# Start of Listing

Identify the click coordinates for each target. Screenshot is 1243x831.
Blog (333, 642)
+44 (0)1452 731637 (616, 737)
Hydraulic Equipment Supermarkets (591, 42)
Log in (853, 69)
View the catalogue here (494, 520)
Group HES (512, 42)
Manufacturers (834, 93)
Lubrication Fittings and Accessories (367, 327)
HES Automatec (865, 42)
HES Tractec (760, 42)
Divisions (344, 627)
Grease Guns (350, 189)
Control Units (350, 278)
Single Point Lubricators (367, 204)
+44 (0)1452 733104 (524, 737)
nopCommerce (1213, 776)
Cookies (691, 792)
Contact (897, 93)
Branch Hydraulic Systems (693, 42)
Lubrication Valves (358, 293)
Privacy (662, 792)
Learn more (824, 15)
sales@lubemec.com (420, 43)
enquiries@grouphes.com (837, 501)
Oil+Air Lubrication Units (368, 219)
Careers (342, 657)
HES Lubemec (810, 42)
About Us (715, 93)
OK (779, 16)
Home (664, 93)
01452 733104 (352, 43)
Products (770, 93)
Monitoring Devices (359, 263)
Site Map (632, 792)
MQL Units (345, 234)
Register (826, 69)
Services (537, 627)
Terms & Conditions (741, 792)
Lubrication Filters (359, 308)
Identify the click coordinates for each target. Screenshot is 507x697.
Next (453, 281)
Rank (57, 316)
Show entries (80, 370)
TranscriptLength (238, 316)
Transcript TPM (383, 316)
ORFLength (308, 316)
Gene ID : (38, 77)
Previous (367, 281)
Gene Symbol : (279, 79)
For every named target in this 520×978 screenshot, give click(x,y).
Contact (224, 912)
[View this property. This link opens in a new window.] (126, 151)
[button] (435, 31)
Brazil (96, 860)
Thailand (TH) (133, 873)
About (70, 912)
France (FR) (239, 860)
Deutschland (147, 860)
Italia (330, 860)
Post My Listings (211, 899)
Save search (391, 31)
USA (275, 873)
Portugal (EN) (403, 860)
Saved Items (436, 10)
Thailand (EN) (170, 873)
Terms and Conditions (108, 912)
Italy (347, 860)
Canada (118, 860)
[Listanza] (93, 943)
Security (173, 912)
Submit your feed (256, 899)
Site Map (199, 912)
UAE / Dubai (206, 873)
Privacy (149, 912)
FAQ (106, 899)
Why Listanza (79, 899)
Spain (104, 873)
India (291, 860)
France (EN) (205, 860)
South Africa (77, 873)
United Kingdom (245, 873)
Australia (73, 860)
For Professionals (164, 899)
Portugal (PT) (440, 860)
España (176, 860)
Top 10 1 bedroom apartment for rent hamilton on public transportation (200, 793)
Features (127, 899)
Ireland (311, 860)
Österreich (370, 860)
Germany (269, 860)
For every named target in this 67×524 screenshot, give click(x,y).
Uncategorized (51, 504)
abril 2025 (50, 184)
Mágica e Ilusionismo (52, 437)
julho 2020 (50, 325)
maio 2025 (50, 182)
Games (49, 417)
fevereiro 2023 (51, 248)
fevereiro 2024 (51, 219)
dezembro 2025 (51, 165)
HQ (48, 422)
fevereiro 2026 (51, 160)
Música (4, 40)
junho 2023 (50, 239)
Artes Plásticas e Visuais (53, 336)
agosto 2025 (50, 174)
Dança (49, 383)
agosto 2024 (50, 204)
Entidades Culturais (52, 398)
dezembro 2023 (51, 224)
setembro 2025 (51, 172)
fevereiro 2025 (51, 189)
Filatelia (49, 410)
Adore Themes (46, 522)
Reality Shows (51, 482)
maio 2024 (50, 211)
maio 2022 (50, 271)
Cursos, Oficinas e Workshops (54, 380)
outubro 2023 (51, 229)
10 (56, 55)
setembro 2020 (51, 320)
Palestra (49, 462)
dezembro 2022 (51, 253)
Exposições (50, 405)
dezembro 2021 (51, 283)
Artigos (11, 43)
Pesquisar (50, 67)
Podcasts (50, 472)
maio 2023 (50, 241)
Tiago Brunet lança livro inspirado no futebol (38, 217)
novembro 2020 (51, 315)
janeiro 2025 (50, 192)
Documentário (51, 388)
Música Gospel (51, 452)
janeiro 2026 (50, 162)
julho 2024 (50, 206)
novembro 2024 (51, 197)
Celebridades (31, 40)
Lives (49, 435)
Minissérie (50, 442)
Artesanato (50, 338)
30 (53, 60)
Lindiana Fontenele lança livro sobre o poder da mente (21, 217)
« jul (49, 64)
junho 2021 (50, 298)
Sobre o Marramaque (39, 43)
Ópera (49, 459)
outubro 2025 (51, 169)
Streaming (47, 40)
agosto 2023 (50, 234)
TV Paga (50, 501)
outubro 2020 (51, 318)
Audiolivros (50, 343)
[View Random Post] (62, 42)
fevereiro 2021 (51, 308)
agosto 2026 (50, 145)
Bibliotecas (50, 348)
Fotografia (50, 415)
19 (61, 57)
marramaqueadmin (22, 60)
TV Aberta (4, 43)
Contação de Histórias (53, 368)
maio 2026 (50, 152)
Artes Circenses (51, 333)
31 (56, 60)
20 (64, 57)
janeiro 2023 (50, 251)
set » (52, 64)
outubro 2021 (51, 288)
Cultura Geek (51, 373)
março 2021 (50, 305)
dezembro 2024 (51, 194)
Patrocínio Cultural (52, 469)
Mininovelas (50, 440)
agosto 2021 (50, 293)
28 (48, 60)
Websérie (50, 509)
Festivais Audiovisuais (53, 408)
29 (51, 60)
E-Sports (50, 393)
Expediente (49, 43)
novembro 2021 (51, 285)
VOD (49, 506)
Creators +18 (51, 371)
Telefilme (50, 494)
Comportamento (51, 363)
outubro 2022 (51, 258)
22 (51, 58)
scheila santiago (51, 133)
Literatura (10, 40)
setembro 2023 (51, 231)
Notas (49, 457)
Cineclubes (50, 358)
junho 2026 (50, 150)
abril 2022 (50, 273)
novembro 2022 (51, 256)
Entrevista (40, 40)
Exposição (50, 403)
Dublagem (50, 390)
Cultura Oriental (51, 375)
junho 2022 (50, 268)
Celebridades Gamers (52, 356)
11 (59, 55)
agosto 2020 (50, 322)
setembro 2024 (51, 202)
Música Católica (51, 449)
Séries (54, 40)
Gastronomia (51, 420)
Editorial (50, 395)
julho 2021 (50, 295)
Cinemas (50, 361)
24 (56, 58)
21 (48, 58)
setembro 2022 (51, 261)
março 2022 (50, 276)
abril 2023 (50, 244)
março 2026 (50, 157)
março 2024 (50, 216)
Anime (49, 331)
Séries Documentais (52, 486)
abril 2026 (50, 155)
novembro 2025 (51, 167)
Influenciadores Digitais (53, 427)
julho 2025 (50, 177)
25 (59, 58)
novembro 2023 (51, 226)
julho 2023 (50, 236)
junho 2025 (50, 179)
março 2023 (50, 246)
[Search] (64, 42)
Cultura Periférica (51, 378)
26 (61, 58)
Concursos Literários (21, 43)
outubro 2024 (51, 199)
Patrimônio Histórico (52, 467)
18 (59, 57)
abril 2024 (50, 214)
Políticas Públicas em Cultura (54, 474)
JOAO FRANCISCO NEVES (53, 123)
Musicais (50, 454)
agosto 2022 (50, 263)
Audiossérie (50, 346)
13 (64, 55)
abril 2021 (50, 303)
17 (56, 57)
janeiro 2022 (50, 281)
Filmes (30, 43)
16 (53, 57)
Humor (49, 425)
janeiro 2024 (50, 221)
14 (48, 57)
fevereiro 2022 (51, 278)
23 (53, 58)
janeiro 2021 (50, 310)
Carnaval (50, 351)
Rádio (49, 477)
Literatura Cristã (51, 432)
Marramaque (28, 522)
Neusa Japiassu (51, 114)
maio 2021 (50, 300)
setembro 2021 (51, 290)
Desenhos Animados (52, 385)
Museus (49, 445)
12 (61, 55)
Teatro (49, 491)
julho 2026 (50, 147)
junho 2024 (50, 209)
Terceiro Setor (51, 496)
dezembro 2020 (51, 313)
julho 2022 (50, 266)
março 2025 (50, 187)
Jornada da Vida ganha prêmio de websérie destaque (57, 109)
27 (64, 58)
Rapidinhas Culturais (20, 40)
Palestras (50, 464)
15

# End of Listing

# Brief
Reproduce the material verbatim from the line with "Germany (269, 860)" to the line with "10 (56, 55)", both included.

# Expected answer
Germany (269, 860)
For every named target in this 67×524 screenshot, give click(x,y).
Uncategorized (51, 504)
abril 2025 (50, 184)
Mágica e Ilusionismo (52, 437)
julho 2020 (50, 325)
maio 2025 (50, 182)
Games (49, 417)
fevereiro 2023 (51, 248)
fevereiro 2024 (51, 219)
dezembro 2025 (51, 165)
HQ (48, 422)
fevereiro 2026 (51, 160)
Música (4, 40)
junho 2023 (50, 239)
Artes Plásticas e Visuais (53, 336)
agosto 2025 (50, 174)
Dança (49, 383)
agosto 2024 (50, 204)
Entidades Culturais (52, 398)
dezembro 2023 (51, 224)
setembro 2025 (51, 172)
fevereiro 2025 (51, 189)
Filatelia (49, 410)
Adore Themes (46, 522)
Reality Shows (51, 482)
maio 2024 (50, 211)
maio 2022 (50, 271)
Cursos, Oficinas e Workshops (54, 380)
outubro 2023 (51, 229)
10 (56, 55)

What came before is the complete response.